**Task directions**. In the material below, find the line that contains "Task: Click the Hugging Face text label" and the line that contains "This screenshot has height=704, width=1080.", then write out exactly those two lines and everything between them.

**Task data**.
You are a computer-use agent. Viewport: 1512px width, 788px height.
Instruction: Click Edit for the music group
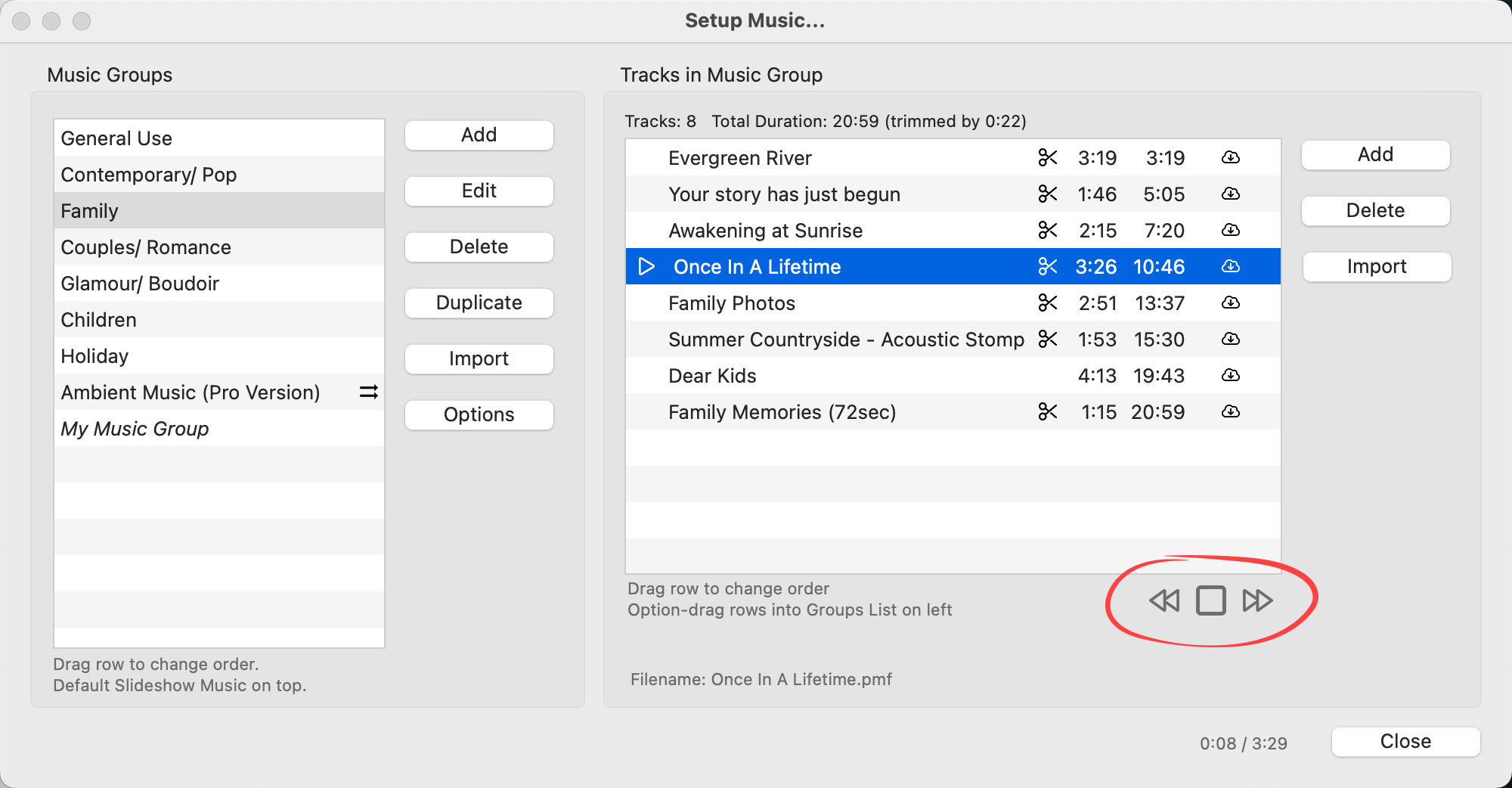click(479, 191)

--

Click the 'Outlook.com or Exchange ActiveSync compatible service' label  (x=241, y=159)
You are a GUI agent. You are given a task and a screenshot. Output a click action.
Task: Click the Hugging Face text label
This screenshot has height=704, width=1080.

**Solution**.
Task: Click the Hugging Face text label
This screenshot has height=704, width=1080.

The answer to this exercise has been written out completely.